In her view, the text of Section 2 and its history already do all the work Congress intended with its passage, and so there’s no need to articulate, or to invent out of whole cloth, as the Supreme Court does, a list of factors that are nowhere in the law. “Think of the majority’s list as a set of extra-textual restrictions on Section 2—methods of counteracting the law Congress actually drafted to achieve the purposes Congress thought ‘important,’” she wrote. “The list—not a test, the majority hastens to assure us, with delusions of modesty—stacks the deck against minority citizens’ voting rights,” she added. “Never mind that Congress drafted a statute to protect those rights—to prohibit any number of schemes the majority’s non-test test makes it possible to save.” In other words, Americans have every right to expect that this latest pronouncement will all but bless this next wave of voter suppression happening in the states—including in the very state that’s now desperately doing Trump’s bidding after Biden legitimately won its electoral votes. The ruling also drops as Senate Democrats have so far failed to pass legislation that would help stave off the Republican assault on voting rights.

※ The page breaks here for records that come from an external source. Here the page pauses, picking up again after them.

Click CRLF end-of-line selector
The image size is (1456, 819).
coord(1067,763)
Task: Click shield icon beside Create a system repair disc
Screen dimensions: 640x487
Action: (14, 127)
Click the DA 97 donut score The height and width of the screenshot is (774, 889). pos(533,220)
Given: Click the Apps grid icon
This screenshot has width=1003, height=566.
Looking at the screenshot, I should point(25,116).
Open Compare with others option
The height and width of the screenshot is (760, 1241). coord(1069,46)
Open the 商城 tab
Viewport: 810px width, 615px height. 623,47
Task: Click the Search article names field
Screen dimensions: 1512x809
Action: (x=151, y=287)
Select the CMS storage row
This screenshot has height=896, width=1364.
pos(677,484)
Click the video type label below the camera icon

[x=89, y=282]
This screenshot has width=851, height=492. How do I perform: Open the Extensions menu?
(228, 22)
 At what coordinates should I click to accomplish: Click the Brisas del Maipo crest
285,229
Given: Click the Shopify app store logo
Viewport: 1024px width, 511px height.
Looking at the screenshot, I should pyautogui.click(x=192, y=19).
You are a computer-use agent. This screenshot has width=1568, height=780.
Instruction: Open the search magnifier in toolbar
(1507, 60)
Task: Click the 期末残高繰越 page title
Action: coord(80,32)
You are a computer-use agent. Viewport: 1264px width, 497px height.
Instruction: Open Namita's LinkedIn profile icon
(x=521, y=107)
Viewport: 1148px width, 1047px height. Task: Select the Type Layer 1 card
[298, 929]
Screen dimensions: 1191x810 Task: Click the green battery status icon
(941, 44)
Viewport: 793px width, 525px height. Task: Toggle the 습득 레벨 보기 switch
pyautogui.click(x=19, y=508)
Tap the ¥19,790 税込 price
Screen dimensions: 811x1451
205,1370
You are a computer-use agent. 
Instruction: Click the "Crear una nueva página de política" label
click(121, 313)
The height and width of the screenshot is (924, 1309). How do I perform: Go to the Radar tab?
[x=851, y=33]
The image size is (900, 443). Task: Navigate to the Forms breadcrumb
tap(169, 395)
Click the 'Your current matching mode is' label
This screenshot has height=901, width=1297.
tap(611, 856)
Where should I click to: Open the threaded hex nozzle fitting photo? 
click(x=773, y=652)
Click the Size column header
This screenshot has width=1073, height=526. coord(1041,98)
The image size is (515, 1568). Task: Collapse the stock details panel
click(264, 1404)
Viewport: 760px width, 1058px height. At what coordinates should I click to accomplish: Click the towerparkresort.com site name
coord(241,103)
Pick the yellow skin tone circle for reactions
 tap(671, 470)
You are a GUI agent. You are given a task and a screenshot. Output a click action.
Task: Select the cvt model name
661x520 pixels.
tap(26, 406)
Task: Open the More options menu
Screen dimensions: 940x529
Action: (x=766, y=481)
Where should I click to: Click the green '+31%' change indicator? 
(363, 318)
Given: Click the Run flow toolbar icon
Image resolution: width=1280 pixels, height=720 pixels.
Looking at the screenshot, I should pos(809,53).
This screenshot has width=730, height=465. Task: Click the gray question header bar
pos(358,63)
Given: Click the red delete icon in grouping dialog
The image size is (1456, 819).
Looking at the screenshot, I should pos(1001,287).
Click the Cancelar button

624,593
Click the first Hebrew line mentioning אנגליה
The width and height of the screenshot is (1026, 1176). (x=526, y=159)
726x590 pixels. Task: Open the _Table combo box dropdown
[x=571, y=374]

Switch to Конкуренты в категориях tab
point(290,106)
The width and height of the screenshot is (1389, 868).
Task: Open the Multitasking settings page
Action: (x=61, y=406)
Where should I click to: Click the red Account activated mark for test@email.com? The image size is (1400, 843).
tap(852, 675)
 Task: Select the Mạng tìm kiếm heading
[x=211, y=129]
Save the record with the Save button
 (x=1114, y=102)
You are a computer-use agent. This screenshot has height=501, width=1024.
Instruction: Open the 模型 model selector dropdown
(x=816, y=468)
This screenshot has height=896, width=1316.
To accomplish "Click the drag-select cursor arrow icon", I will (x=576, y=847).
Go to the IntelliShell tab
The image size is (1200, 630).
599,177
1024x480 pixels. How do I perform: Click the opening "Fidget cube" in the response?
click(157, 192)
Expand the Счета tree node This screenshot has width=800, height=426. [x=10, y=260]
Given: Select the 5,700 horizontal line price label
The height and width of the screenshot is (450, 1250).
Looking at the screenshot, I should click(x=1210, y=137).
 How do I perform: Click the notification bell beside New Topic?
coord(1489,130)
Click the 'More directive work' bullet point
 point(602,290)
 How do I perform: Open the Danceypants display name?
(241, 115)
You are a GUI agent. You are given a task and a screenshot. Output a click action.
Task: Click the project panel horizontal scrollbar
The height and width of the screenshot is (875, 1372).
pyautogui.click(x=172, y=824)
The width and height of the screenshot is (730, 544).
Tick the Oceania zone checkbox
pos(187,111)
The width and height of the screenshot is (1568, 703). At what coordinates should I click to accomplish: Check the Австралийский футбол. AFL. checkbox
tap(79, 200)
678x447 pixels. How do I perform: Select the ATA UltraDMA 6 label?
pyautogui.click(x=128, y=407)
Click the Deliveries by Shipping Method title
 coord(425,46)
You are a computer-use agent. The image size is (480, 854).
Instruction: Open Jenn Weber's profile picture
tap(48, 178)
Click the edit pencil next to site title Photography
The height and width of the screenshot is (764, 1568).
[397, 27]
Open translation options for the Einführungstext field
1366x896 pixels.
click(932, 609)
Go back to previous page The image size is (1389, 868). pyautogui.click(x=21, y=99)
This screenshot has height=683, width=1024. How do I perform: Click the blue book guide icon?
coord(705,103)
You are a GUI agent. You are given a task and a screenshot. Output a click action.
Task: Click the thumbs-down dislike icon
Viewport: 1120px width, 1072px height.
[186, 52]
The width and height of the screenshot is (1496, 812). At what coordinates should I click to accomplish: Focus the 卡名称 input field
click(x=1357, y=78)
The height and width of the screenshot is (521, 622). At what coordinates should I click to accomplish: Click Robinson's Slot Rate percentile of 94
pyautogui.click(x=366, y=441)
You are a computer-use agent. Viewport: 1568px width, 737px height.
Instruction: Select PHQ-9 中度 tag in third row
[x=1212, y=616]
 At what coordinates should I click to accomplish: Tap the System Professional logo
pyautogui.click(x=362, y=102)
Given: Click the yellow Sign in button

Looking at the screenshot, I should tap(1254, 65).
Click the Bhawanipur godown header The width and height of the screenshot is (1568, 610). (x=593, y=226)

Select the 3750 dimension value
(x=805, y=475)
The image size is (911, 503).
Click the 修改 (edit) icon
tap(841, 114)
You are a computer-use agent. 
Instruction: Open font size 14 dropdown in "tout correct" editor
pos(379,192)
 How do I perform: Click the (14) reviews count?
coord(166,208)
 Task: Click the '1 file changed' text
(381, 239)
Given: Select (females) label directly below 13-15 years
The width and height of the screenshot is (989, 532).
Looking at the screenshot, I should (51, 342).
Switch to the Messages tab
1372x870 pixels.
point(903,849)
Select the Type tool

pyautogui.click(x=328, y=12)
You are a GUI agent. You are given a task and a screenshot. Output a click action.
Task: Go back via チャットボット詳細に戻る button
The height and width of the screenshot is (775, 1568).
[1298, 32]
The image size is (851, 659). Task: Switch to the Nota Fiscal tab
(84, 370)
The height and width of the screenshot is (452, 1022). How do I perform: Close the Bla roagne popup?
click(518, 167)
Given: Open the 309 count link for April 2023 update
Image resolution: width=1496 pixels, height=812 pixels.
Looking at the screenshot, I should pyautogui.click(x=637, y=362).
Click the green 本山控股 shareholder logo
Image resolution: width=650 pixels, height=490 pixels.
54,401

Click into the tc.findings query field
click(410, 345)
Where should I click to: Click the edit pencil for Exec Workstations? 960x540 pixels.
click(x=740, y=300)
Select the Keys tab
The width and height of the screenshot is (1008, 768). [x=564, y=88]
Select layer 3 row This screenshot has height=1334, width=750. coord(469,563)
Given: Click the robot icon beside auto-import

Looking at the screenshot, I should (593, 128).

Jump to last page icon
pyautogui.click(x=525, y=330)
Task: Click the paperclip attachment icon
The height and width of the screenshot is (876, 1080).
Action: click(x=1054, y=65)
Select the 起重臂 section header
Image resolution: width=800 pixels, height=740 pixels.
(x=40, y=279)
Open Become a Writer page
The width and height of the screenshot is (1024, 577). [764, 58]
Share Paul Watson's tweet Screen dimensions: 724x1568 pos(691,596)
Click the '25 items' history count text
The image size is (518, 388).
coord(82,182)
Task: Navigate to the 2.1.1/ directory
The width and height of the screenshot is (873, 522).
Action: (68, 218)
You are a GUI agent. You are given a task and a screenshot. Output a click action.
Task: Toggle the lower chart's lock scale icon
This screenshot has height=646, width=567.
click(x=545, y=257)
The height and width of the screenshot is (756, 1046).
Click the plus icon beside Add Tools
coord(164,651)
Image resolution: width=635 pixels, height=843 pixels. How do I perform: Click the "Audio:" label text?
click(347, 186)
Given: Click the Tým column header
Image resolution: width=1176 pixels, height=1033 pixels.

I didn’t expect, after Shelby County, that the Supreme Court would be capable of a sequel. But Brnovich is that case, even if Section 2, at least in theory, remains on the books. Roberts, after all the flak he caught in 2013, may have been wise to assign the decision to Alito, who tends to bristle at any suggestion that Republican legislators act with the intent to discriminate or engage in shenanigans and, in this latest ruling, decries as “insulting” that anyone would “suggest that they are mere dupes or tools.” But as Kagan reminds us, the Voting Rights Act isn’t just any law, but one that sought to confront this nation’s original sin by granting “every American, of every race, an equal chance to participate in our democracy.” If there’s a federal law that should countermand any two-bit attempts to make it harder to vote, it should be this one. “That law, of all laws, deserves the sweep and power Congress gave it,” Kagan wrote. “That law, of all laws, should not be diminished by this Court.”